Fig 11. Queue A fails-over to Broker 3 without message loss. Queue B fails-over to Broker 3 losing 10 messages.

We could also set ha-promote-on-failure to when-synced. This will prevent a fail-over and wait for Broker 1 to come back online with its data. Once back online, the queue will be available again with the master on Broker 1 with no data loss. Availability is sacrificed for data safety. Except this mode can be dangerous and can even cause total data loss, we'll look at that soon.

Fig 12. Queue B remains unavailable after the loss of Broker 1.

Right now you may be thinking "Why would I ever not use automatic synchronization?". The answer is that synchronization is a blocking operation. The master cannot perform any reads or writes during synchronization!

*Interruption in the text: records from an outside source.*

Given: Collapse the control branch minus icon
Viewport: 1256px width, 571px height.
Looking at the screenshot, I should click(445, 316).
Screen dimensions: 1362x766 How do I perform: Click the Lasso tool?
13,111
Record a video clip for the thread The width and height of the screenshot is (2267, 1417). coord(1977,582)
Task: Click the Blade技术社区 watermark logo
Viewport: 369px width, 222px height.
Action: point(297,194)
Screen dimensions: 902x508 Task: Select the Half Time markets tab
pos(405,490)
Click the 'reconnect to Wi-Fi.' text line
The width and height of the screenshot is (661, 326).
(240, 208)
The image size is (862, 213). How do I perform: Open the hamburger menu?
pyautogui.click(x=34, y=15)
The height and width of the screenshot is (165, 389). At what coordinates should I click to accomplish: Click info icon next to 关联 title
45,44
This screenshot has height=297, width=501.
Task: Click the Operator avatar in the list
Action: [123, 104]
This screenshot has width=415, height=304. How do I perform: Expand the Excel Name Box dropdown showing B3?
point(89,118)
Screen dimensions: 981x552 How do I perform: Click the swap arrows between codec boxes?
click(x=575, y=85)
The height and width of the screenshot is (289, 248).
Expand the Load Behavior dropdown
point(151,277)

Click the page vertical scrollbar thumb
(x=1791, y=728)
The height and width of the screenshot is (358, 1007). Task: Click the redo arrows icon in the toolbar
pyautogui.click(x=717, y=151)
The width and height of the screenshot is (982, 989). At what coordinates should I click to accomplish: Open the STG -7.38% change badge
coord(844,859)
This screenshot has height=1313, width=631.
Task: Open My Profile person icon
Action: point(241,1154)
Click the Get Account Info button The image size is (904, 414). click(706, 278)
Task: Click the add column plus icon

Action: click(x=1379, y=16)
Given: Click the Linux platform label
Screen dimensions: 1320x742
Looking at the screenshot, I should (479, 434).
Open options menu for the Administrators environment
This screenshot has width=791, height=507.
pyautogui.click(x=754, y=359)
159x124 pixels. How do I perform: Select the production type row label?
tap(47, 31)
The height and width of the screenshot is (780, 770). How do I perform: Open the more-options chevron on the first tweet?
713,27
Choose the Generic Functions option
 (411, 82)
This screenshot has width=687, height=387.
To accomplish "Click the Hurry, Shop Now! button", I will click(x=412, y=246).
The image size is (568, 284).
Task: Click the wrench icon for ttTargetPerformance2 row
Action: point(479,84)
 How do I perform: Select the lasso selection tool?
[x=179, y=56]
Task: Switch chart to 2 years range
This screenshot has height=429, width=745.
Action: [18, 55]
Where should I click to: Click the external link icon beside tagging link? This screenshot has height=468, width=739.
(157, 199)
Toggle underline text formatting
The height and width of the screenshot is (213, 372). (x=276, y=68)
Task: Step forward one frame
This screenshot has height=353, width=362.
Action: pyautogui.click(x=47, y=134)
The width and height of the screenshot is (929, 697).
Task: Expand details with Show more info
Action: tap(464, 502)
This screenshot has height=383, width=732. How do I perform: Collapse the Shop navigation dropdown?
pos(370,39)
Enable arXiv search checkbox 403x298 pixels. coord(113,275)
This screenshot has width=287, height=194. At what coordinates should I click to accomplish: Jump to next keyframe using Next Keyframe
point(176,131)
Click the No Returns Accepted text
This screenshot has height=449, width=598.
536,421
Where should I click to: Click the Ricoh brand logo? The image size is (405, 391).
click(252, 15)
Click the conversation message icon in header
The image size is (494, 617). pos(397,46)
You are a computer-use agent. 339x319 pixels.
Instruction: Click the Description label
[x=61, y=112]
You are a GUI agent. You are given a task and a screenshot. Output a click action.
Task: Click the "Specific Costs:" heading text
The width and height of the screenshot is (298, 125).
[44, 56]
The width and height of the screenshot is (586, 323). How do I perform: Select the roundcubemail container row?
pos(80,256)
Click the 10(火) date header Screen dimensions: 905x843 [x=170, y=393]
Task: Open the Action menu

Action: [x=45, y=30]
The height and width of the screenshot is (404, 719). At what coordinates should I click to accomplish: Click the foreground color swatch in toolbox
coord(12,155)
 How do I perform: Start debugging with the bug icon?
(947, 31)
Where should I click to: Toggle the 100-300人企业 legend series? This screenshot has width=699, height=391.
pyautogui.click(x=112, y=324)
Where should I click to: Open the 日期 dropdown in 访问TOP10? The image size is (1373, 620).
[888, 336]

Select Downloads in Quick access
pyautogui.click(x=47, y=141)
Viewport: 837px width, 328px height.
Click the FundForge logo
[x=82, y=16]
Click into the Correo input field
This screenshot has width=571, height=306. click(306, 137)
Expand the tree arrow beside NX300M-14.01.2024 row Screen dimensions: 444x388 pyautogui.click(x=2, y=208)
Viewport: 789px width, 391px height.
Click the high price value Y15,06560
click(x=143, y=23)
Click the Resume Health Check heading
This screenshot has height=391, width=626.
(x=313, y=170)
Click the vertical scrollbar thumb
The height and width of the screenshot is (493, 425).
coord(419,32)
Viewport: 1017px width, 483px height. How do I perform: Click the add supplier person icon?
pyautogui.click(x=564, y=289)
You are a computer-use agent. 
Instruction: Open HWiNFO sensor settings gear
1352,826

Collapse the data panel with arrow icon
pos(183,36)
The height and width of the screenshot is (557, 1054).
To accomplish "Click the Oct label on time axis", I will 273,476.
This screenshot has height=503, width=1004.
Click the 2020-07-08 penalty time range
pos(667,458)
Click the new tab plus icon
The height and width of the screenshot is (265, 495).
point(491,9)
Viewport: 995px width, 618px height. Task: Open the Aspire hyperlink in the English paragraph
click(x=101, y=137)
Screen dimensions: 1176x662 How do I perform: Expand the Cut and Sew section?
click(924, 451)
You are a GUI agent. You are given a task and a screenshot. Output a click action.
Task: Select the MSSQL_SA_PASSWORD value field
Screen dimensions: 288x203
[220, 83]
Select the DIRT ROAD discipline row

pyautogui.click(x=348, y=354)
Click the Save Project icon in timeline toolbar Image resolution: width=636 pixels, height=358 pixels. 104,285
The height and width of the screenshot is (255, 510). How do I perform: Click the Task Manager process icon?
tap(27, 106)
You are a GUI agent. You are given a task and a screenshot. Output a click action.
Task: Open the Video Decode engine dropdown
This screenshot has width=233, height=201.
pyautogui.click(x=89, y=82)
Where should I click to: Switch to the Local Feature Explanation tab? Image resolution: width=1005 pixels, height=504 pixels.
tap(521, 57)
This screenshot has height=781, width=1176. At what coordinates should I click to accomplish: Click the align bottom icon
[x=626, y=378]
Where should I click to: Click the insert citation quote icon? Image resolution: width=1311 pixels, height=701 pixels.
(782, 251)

Let's look at an example. Now we have very large queues. Why might they be so large? There could be multiple reasons:

  • The queues are not being actively consumed

  • They are high velocity queues and consumers are running slow right now

  • They are high velocity queues and an outage occurred and consumers are catching up

Fig 12. Two large queues with different synchronization modes.

Now Broker 3 dies.

Fig 13. Broker 3 dies, leaving a master and one mirror per queue.

Broker 3 comes back online and new mirrors are created. The Queue A master starts replicating its existing messages to the new mirror and during this time the queue is unavailable. It takes two hours to replicate the data causing two hours of downtime for that queue!

However Queue B remains available throughout this period. It has sacrificed some redundancy to remain available.

Fig 14. Queue A remains unavailable during synchronization.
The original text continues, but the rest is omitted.